To może być jeden z ciekawszych letnich transferów nie tylko Podbeskidzia, ale w całej I lidze. Gruzin Giorgi Merebaszwili, znany z występów w ekstraklasie w barwach Wisły Płock, znalazł się na orbicie zainteresowań klubu spod Klimczoka. Dla bielszczan pozyskanie doświadczonego ofensywnego gracza, który najlepiej czuje się na lewym skrzydle, stało się transferowym priorytetem.

Merebaszwili pochodzi z Tbilisi i jest wychowankiem najsłynniejszego klubu ze stolicy Gruzji, czyli Dynama. Zdobywał z tym zespołem mistrzostwa i puchary krajowe, a ponadto występował w serbskiej Vojvodinie Nowy Sad. Następnie, w latach 2015-16, występował w Grecji, a przed sezonem 2016/17 został zawodnikiem Wisły Płock. W barwach „Nafciarzy” spędził pięć sezonów w ekstraklasie i był wyróżniającym się zawodnikiem tego zespołu. Łącznie w ekstraklasie rozegrał 131 spotkań, strzelił 21 bramek i zanotował 25 asyst. Ostatni sezon nie był dla niego zbyt udany, bo wystąpił w zaledwie 10 spotkaniach i klub z Płocka postanowił nie przedłużać wygasającego z końcem czerwca kontraktu. Merebaszwili jest wolnym zawodnikiem i pod Klimczok może trafić za darmo.

Jak się okazuje 35-letni piłkarz chętnie pozostałby w Polsce, a Podbeskidzie wydaje się dla niego bardzo ciekawym miejscem. Poprzedni sezon pokazał, że słynący z szybkości i dynamiki zawodnik nie do końca daje radę w ekstraklasie, dlatego oferta z I ligi może być dla niego optymalna. Warto zaznaczyć, że Merebaszwili rozegrał 32 mecze w reprezentacji Gruzji. Strzelił 2 gole, ale z kolejnymi powołaniami do drużyny narodowej Podbeskidzie raczej nie miałoby problemu. Otóż ostatni mecz w ekipie „Krzyżowców”, Merebaszwili rozegrał w 2019 roku. W sierpniu zeszłego roku były gracz Wisły Płock znalazł się jedynie na liście rezerwowych i ostatecznie na zgrupowanie reprezentacji nie pojechał.

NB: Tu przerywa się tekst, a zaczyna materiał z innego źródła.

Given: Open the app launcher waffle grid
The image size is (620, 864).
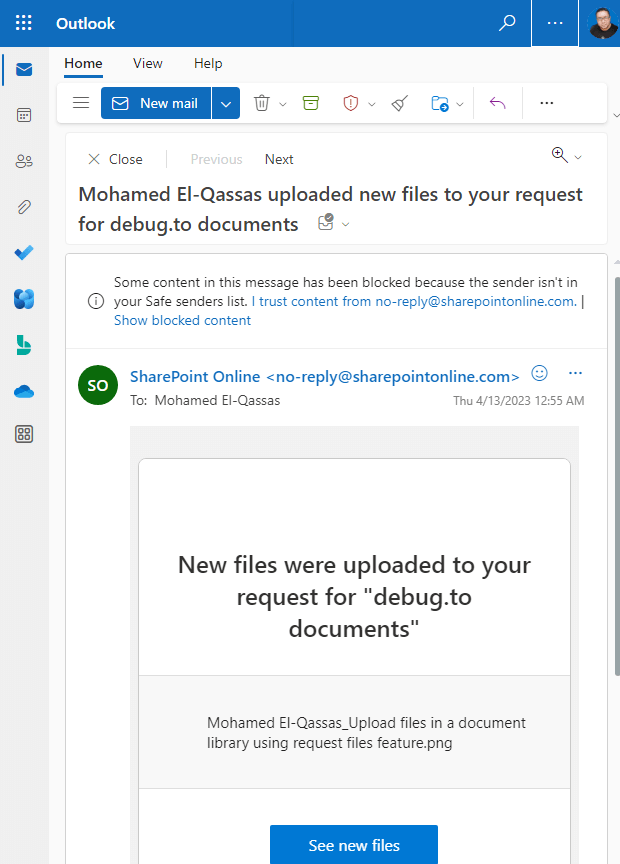Looking at the screenshot, I should coord(24,23).
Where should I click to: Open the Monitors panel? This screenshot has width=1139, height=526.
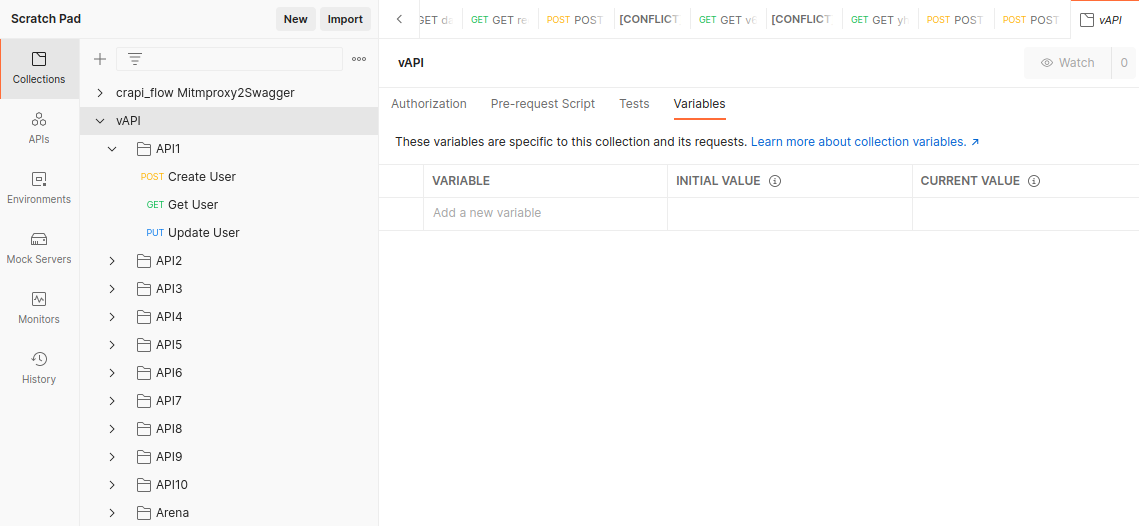coord(39,308)
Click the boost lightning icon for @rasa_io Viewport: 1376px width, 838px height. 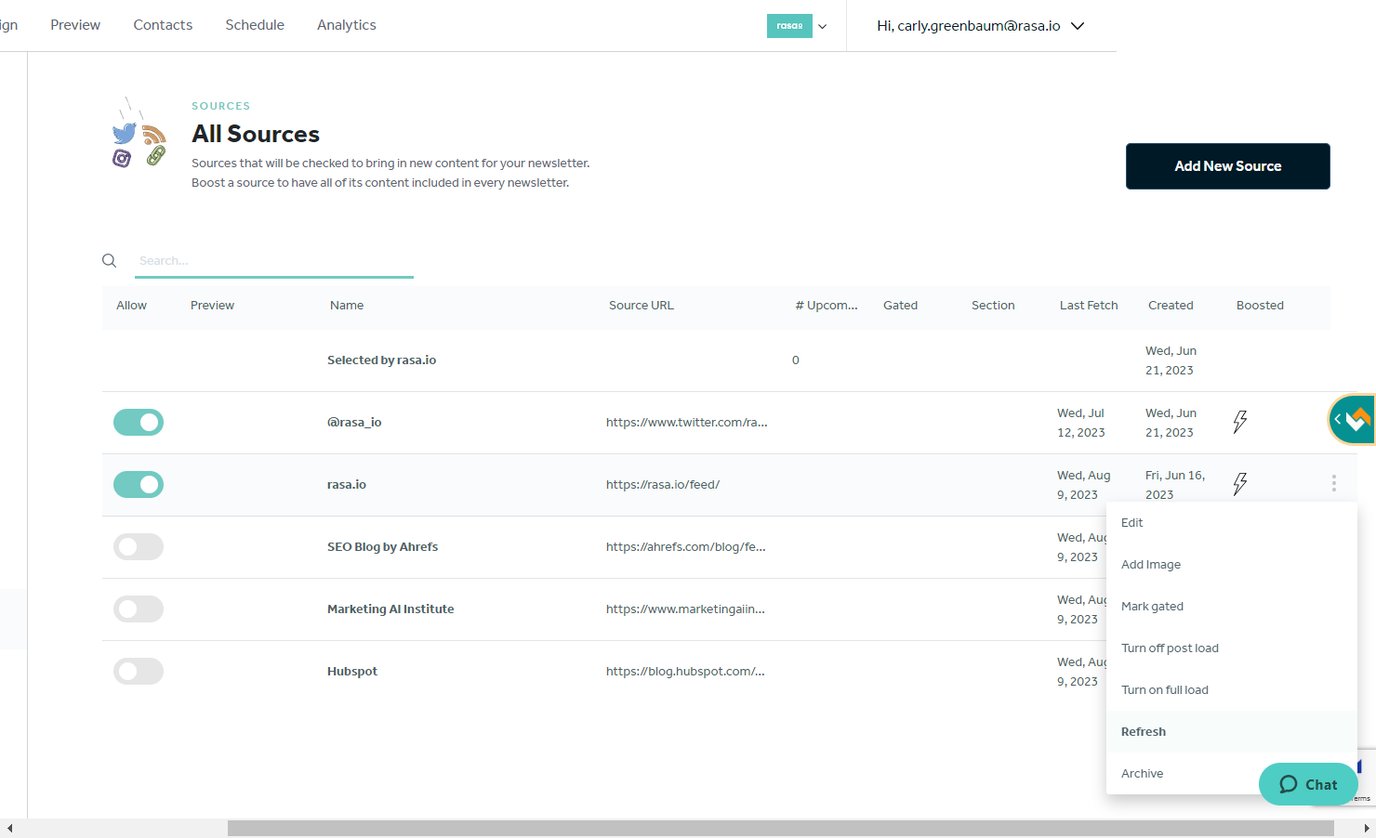pyautogui.click(x=1240, y=422)
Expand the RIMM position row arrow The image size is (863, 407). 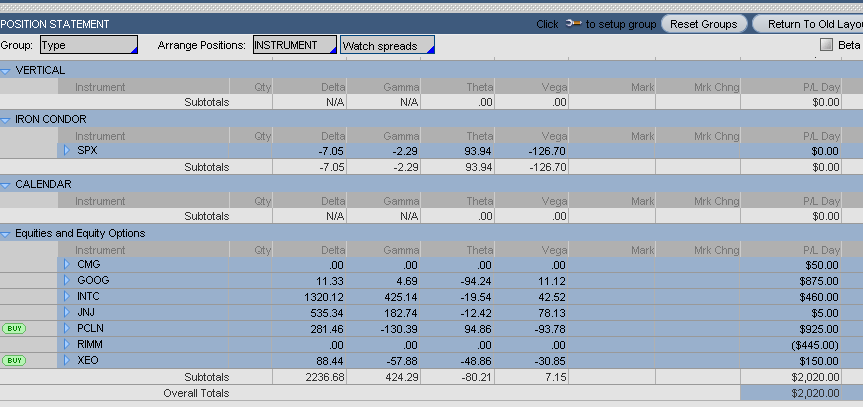pyautogui.click(x=67, y=344)
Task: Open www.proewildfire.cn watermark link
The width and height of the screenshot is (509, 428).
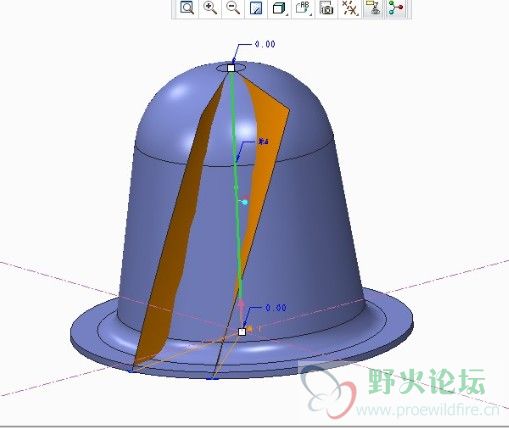Action: 428,410
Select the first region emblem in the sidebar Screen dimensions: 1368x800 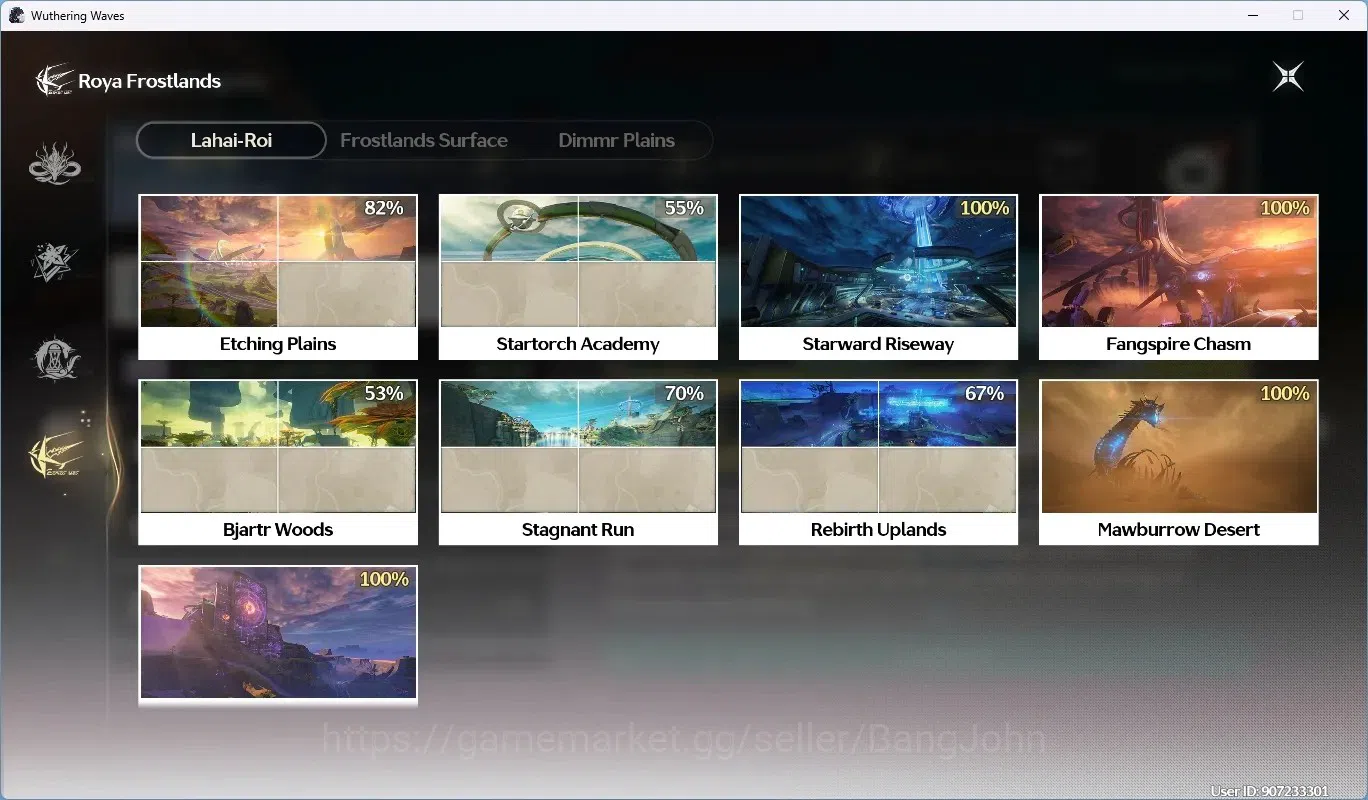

Kwestia transferu Giorgiego Merebaszwilego do Podbeskidzia powinna wyjaśnić się w ciągu najbliższych kilku dni. Przypomnijmy, że już w nadchodzącą niedzielę Podbeskidzie zainauguruje rozgrywki na pierwszoligowym froncie. W Polkowicach zmierzy się z beniaminkiem rozgrywek zaplecza ekstraklasy, czyli z Górnikiem, a nawet jeżeli do tego momentu uda się „góralom” zrealizować pozyskanie Gruzina, to w tym meczu nie wystąpi. Warto dodać, że ciągle jest temat pozyskania Michała Janoty. Zawodnik, który niegdyś występował w Podbeskidziu, teraz podpisał już przedwstępny kontrakt. Co stoi na przeszkodzie, żeby już był oficjalnie graczem „górali”? Chodzi o kwestie medyczne. Jeżeli w najbliższym czasie wszystko tu się wyjaśni, to Janota ponownie zostanie zawodnikiem bielskiego zespołu.